Hospital Care — Are We Getting What We Pay For?
By Gavin Miyasato
For The Record
Vol. 27 No. 12 P. 5
In recent years, media outlets (including The Washington Post and The New York Times) have reported on disparities between hospitals charging different prices for the same procedure. Hospitals less than one mile apart reported cost discrepancies of as much as two to four times. While pricing differences exist, it can be difficult to pinpoint exactly why. There could be a number of factors that influence what a hospital charges, including how sick a patient is, length of stay, and general hospital overhead. These factors notwithstanding, consumers like to believe that when they pay more for something, they are getting a better product. In the case of health care, this means better outcomes. This article empirically tests this hypothesis; it aims to measure how closely hospital charges align with quality of care.

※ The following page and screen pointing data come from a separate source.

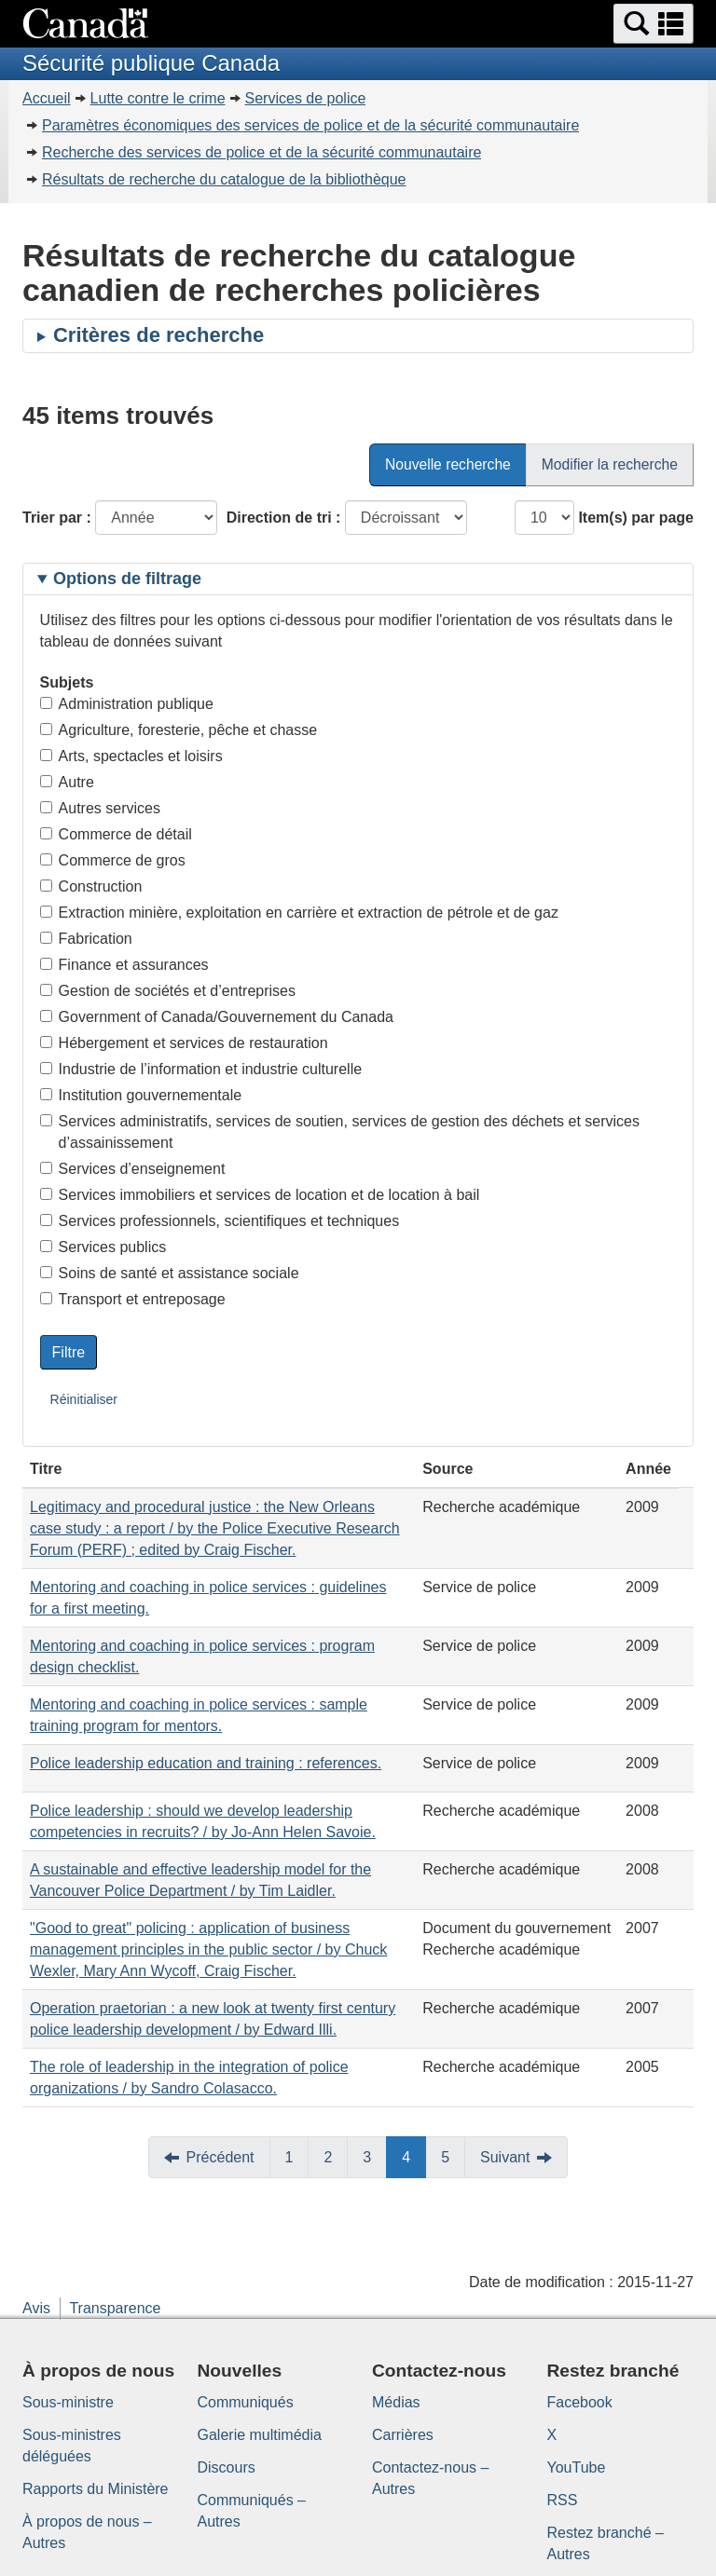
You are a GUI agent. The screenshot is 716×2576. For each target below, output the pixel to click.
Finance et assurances (124, 965)
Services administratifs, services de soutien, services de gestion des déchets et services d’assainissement (340, 1132)
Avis (36, 2308)
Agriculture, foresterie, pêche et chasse (178, 730)
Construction (91, 886)
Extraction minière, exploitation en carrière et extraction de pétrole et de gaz (299, 912)
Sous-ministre (68, 2402)
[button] (653, 24)
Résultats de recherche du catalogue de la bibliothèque (224, 179)
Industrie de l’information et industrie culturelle (201, 1069)
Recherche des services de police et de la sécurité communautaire (261, 152)
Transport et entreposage (133, 1299)
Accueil (46, 98)
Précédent (220, 2157)
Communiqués (246, 2402)
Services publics (103, 1247)
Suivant (505, 2157)
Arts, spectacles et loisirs (131, 756)
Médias (396, 2402)
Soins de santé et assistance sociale (169, 1273)
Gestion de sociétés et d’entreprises (168, 991)
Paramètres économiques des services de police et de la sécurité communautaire (310, 125)
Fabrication (86, 939)
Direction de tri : (284, 517)
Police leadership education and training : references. (205, 1763)
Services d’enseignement (133, 1169)
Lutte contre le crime (158, 98)
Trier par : (56, 517)
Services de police (305, 98)
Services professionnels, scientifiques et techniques (220, 1221)
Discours (226, 2467)
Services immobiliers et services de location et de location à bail (260, 1195)
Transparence (114, 2308)
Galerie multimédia (260, 2435)
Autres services (100, 808)
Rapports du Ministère (95, 2489)
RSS (562, 2500)
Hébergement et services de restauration (184, 1043)
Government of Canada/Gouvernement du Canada (216, 1017)
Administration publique (126, 704)
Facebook (580, 2402)
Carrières (403, 2435)
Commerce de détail (116, 834)
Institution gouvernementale (141, 1095)
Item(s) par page (636, 517)
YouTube (576, 2467)
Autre (67, 782)
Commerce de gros (113, 860)
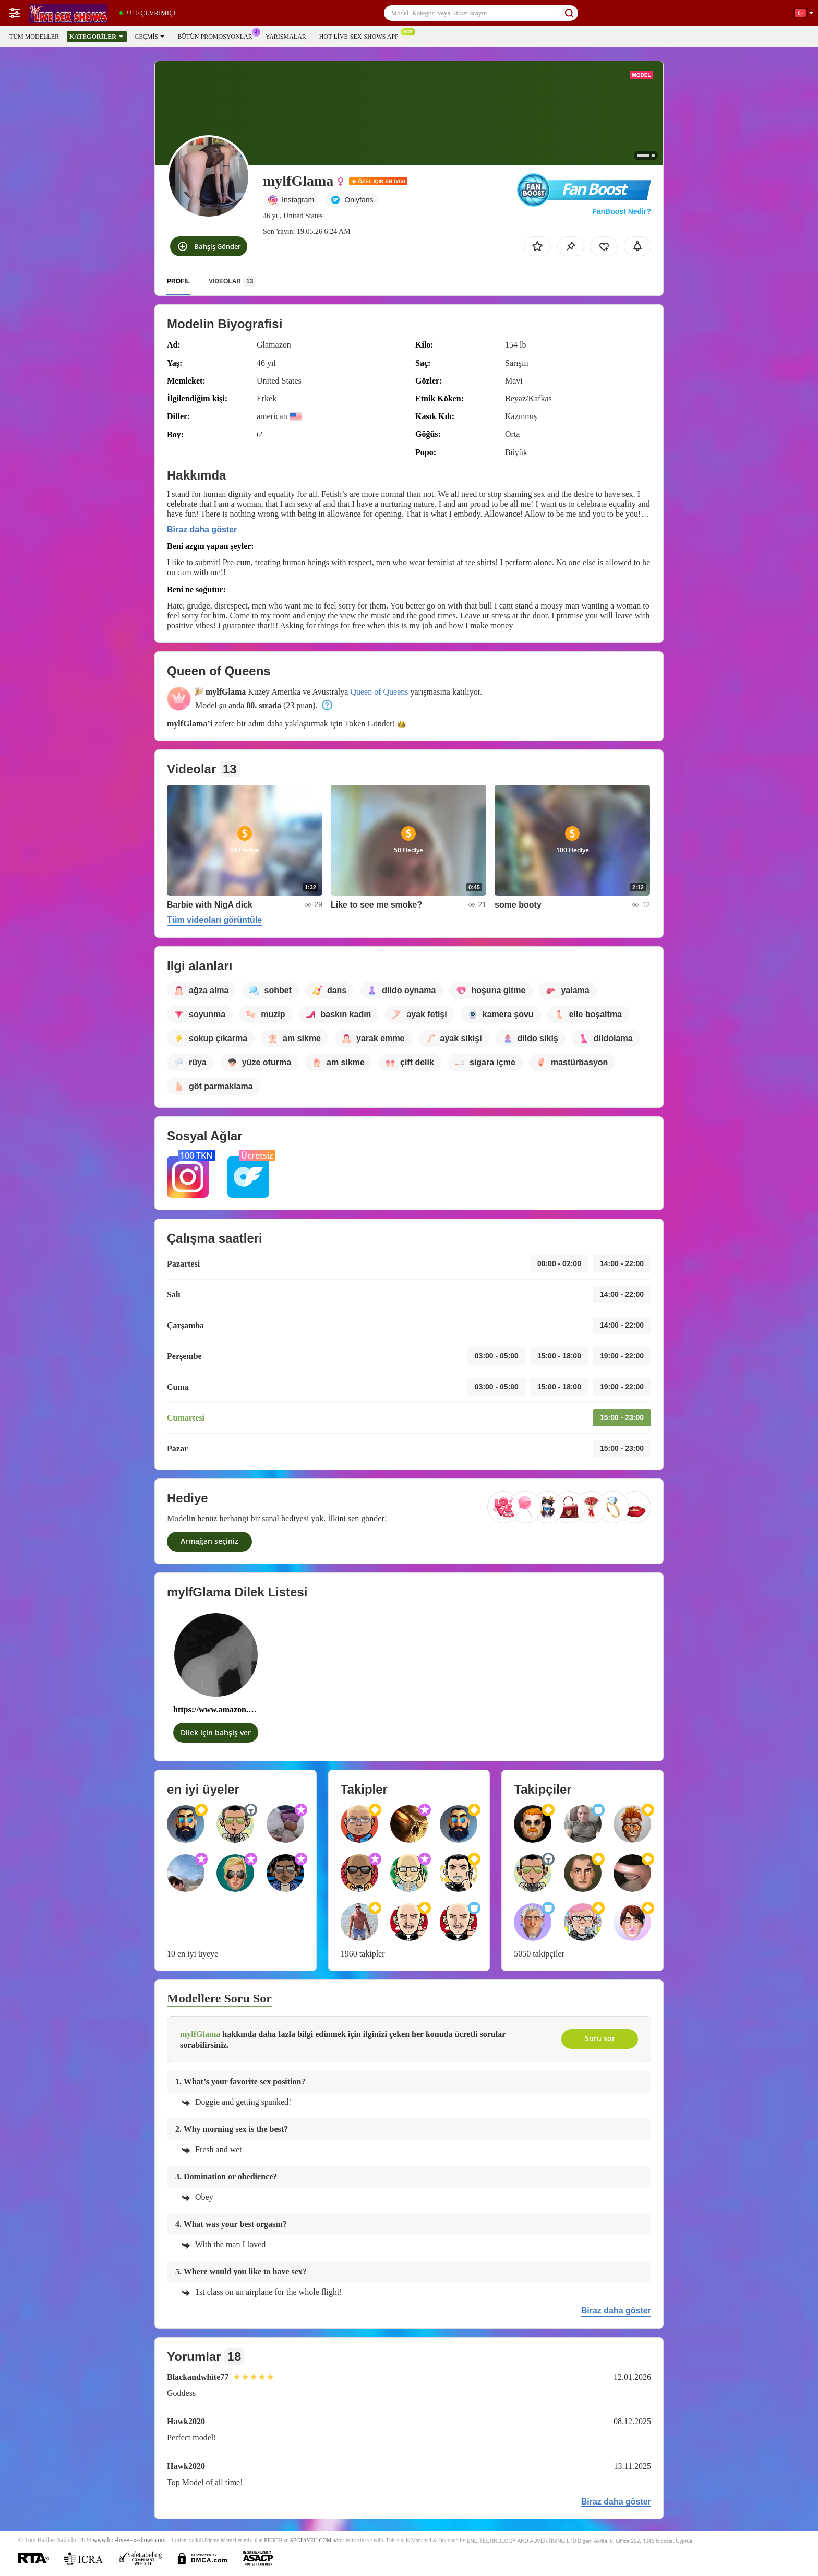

To assist in this effort, the Centers for Medicare & Medicaid Services (CMS) provides two key data sources: one for charge data and one for quality data. The charge data represent 100% of all Medicare inpatient claims; quality data rely on CMS' Hospital Value-Based Purchasing (HVBP) program quality scores. CMS established the HVBP in 2011 to promote better clinical outcomes for hospital patients. As a part of the HVBP, hospitals were assigned quality scores related to their treatment of inpatients. CMS provided financial incentives to hospitals that scored highly on its quality metrics.
Using theses sources, it's possible to compare 2011 charge and quality data among a subset of Medicare inpatients: those suffering from acute myocardial infarction or heart failure. Rather than focusing on charges alone, it's important to examine the difference between charges and reimbursement amounts (the Delta) as the measure of economic benefit, given that charges are potentially irrelevant to what a patient or payer actually pays. Statistical models were fit (among either acute myocardial infarction inpatients or heart failure patients) to adjust for the impact of potential confounders—patient or hospital characteristics that might obscure the true relationship between the Delta and quality.
After controlling for all other patient and hospital characteristics, the statistical models reveal that there is only a very weak association between the Delta—the difference between charges and reimbursement amounts—and quality scores. Across both conditions, average patient length of stay, geographic region, and hospital ownership type (government/nongovernment) had a larger impact on the Delta than the quality scores. One plausible conclusion is that the lack of strong associations between quality and the Delta indicate hospital charges were not driven exclusively by the expenses incurred as a result of providing high-quality services—essentially, the cost of care does not always determine the quality. Patients should not assume that higher cost equals higher quality, nor should they assume low cost equals lower quality. A second plausible conclusion is that the quality scores were not accurate indicators of health outcomes and, therefore, we cannot accurately assess whether higher charges result in better patient results.
Ultimately, no direct correlations between higher cost and higher quality can be found using the tools available. While the example study does not necessarily provide a definitive answer to the broader question of quality for the money, it does shed light on the larger issue: Better information is necessary whether in the measurement of quality or in the transparency of cost and charge information from health care providers. CMS has taken steps to improve in both areas, launching several initiatives under the Affordable Care Act with aims to further develop performance measurement and make more financial information publicly available. As the United States increasingly moves toward pay-for-performance–based models, the accuracy and validity of this information will become even more important as we attempt to attribute clinical intervention to better patient outcomes.
— Gavin Miyasato is associate director of advanced analytics—statistics at Trinity Partners.